Den Sozialpartnern ist im Rahmen der "Werkstadt Basel" das Projekt "Wirtschaft und Lebensqualität" gewidmet. Christoph Eymann, Direktor des Gewerbeverbands, und Corinne Panchaud vom Basler Gewerkschaftsbund sehen die Chancen des Vorhabens und der Zusammenarbeit.

BaZ: Mit der "Werkstadt Basel", wie der Aktionsplan Stadtentwicklung jetzt heisst, soll ein Prozess in Gang kommen mit dem Ziel, die Lebensqualität zu verbessern, damit das Wohnen in Basel wieder attraktiver wird und der Kanton davon auch in Form höherer Steuereinnahmen profitieren kann. Halten Sie diesen Weg für sinnvoll?
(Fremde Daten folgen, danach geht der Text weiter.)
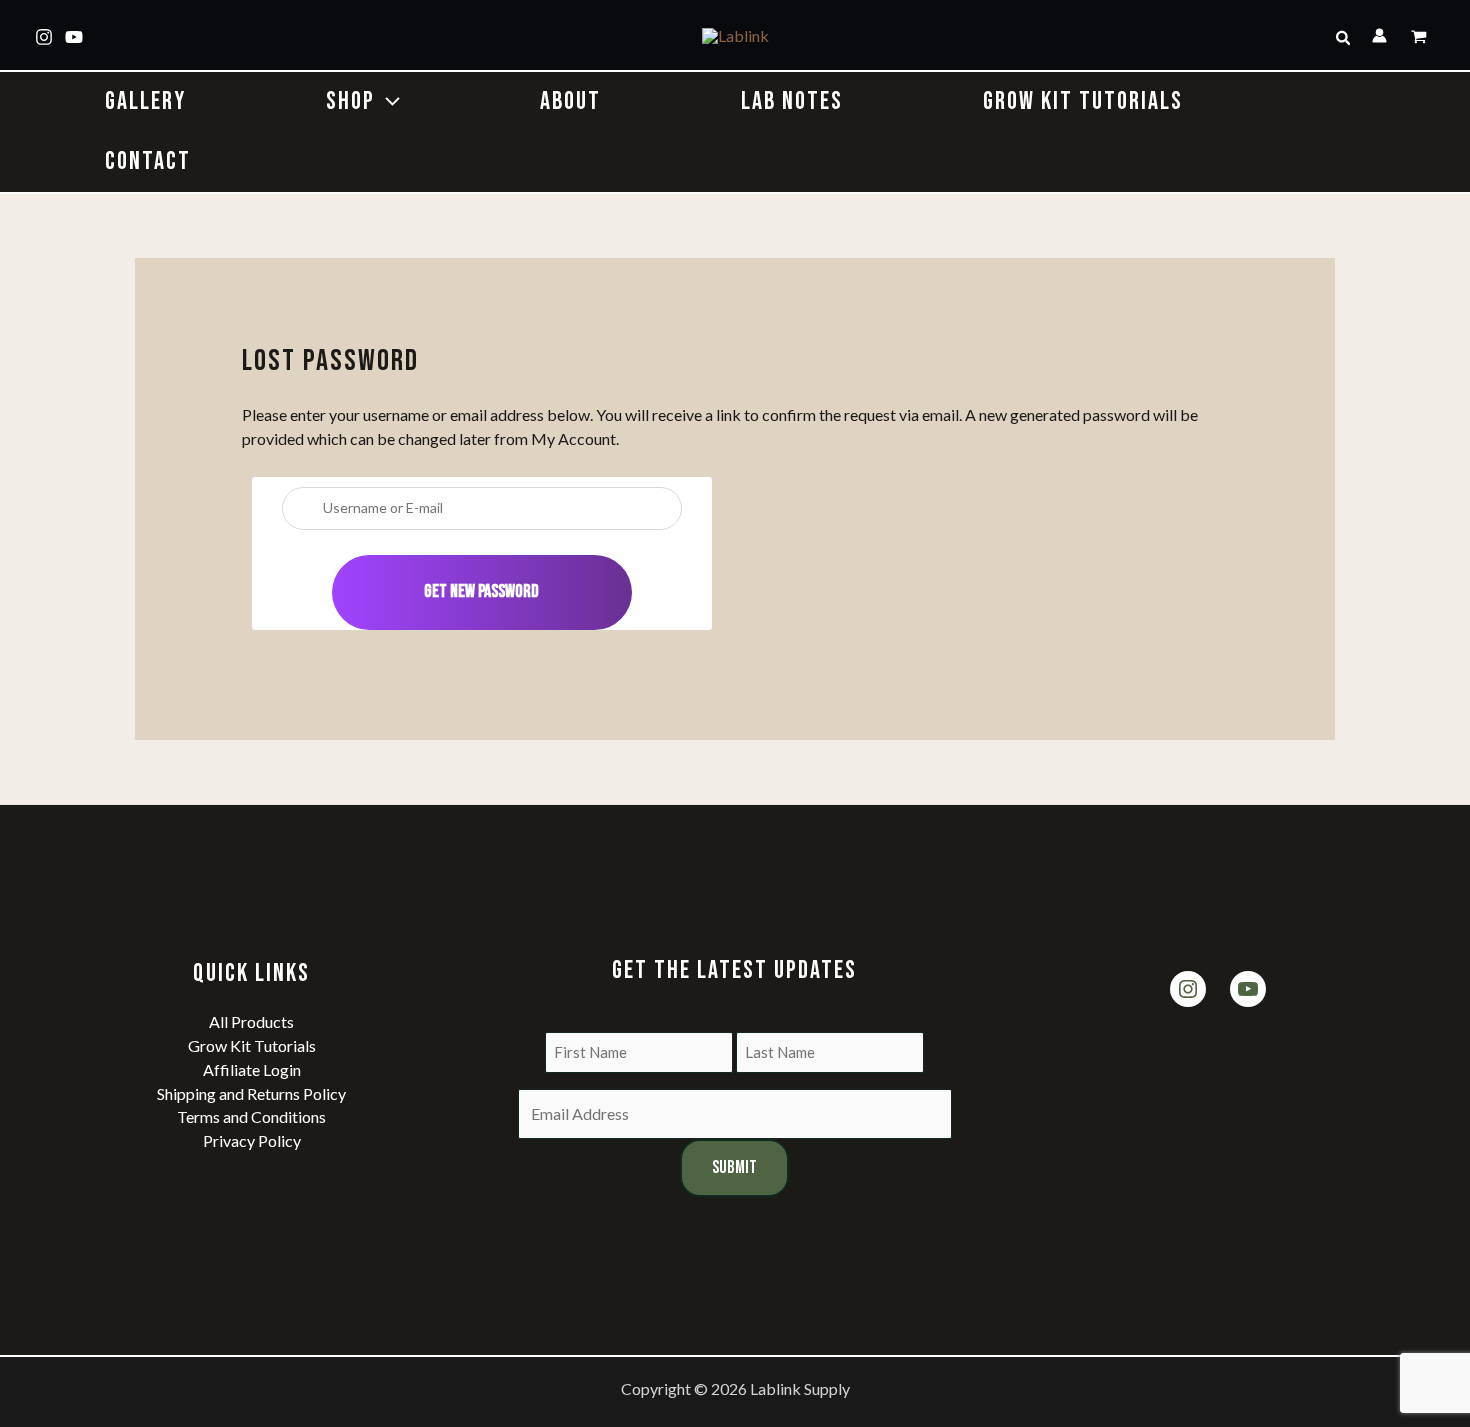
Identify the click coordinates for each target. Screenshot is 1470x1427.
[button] (1344, 38)
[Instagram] (44, 37)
Christoph Eymann: Ich halte diesen Weg für sehr sinnvoll, denn bisher musste die Regierung aufgrund der Schuldenlast und der Defizite immer sagen, was sich der Kanton nicht leisten kann. Mit der "Werkstadt" wird nun das Gegenteil getan, indem breite Kreise der Bevölkerung ihre Anliegen äussern können. Das begrüsse ich sehr.
Corinne Panchaud: Ich finde es sogar mutig, dass eine Regierung beschliesst, eine derart breit angelegte Umfrage überhaupt zu lancieren. Ich begrüsse, dass trotz den notwendigen Sparmassnahmen auch prospektiv gedacht werden kann und dass die Bevölkerung daran teilnehmen kann. Wichtig ist aber, dass unter Lebensqualität nicht nur die Anzahl Strassenrestaurants verstanden wird, sondern dass auch Verkehrsfragen, Arbeitsplätze, Arbeitsbedingungen, Bildungschancen dazugehören ­ das sind auch wichtige Faktoren, von denen es abhängt, wo sich die Leute niederlassen.

Wie ist zu erreichen, dass sich eine etwa repräsentative Zahl von Bewohnerinnen und Bewohnern beteiligen kann?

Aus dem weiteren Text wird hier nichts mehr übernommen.